Items from a data source
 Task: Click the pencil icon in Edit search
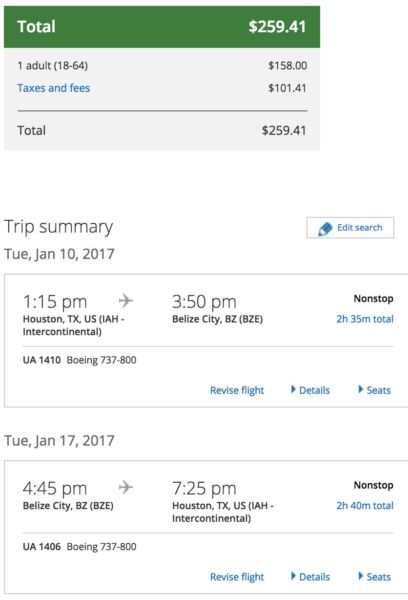click(x=325, y=228)
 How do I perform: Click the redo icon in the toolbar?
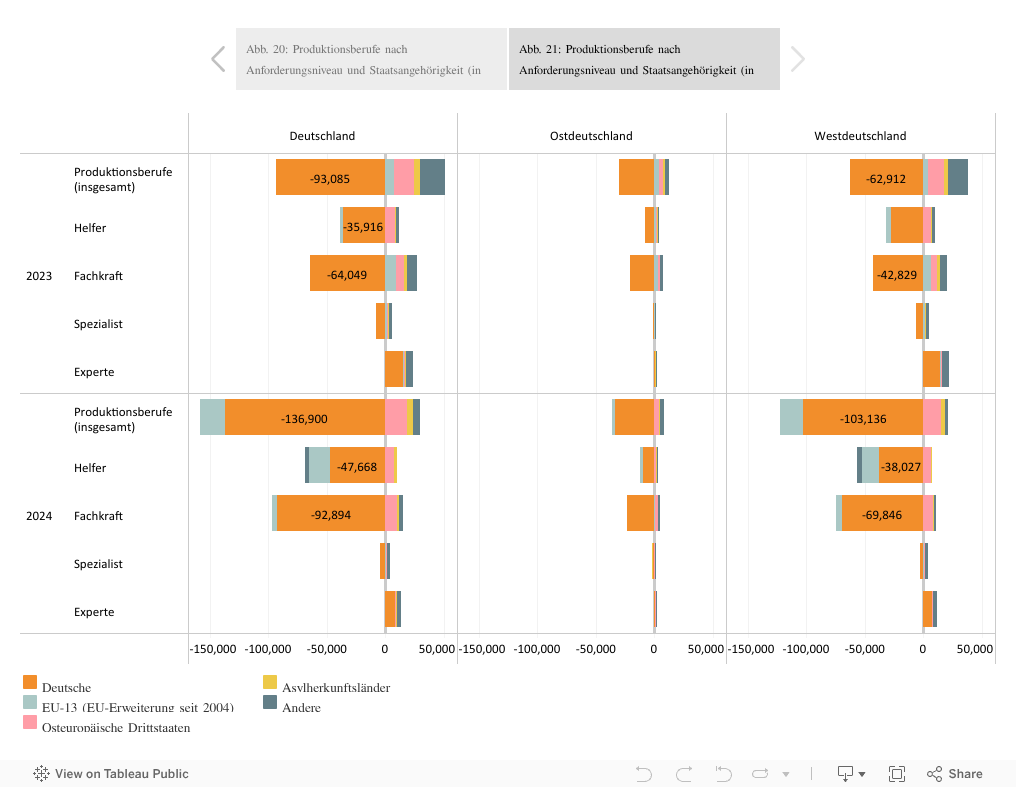(x=684, y=774)
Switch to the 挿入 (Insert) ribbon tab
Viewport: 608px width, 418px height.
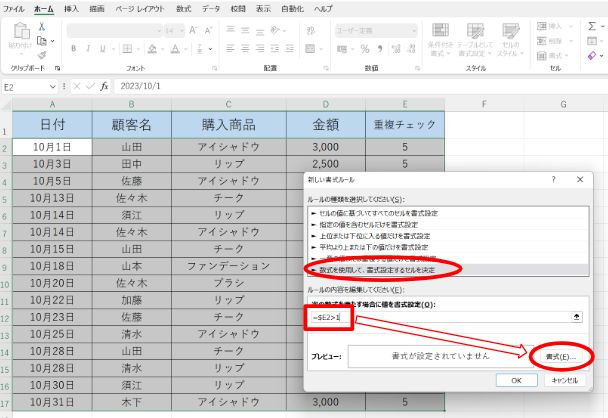(71, 8)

## About this task
Reproduce exactly the part of the records above that begins at the line holding "How do I perform: Click" and ends at the final line, both included, leaving out the pictures.

## Response for this exercise
 How do I perform: Click the redo icon in the toolbar?
(x=684, y=774)
Switch to the 挿入 (Insert) ribbon tab
Viewport: 608px width, 418px height.
(71, 8)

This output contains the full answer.